PROVIDED DATA:
----------

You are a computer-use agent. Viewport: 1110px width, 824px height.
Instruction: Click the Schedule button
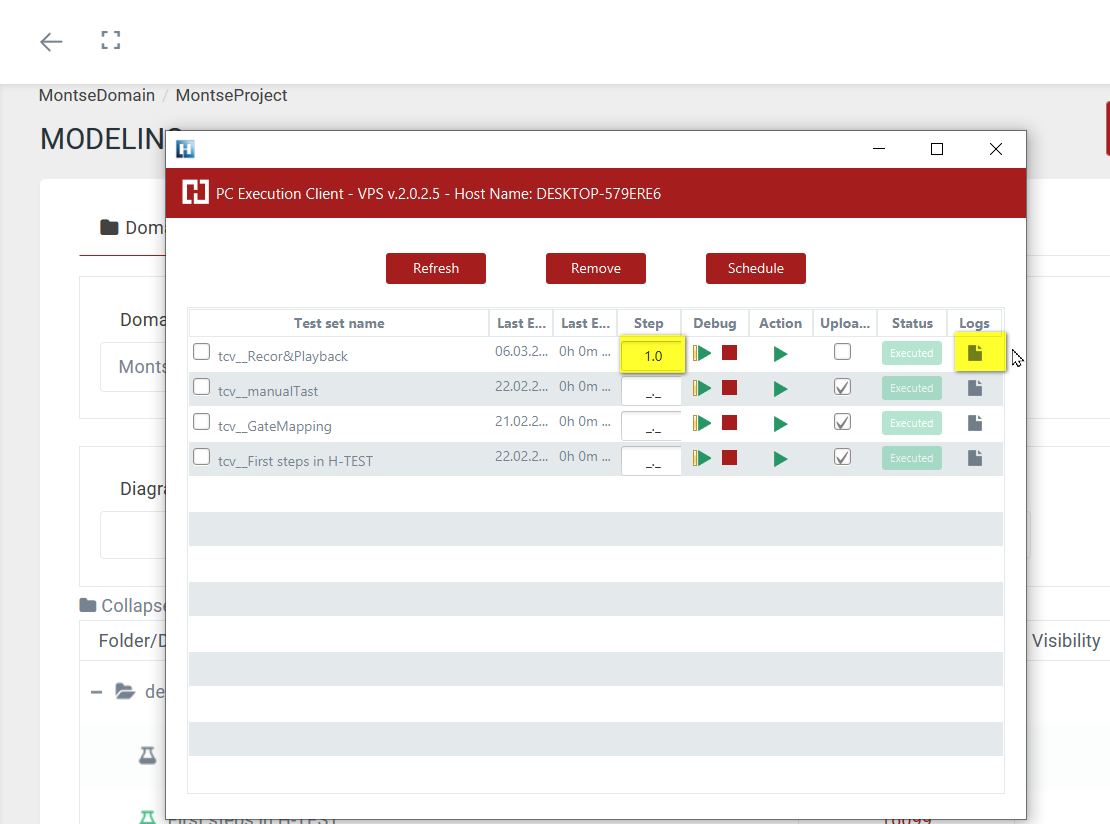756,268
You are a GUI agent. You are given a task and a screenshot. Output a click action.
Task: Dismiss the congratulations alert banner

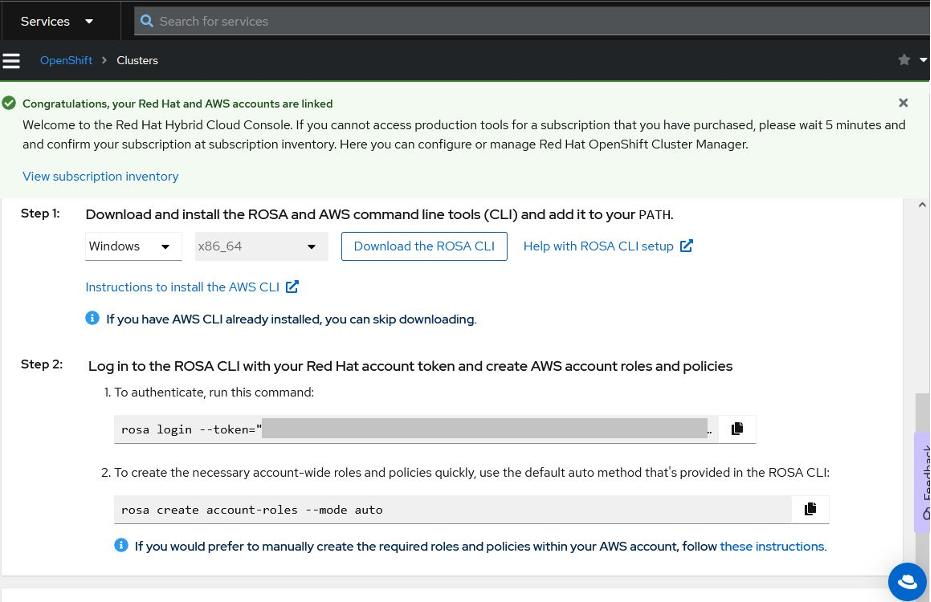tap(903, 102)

----------

DIRECTIONS FOR THIS TASK:
Please go through the data above and copy each line containing the word "agent".

RESPONSE TO THE EXERCISE:
You are a computer-use agent. Viewport: 1110px width, 824px height.
You are a GUI agent. You are given a task and a screenshot. Output a click action.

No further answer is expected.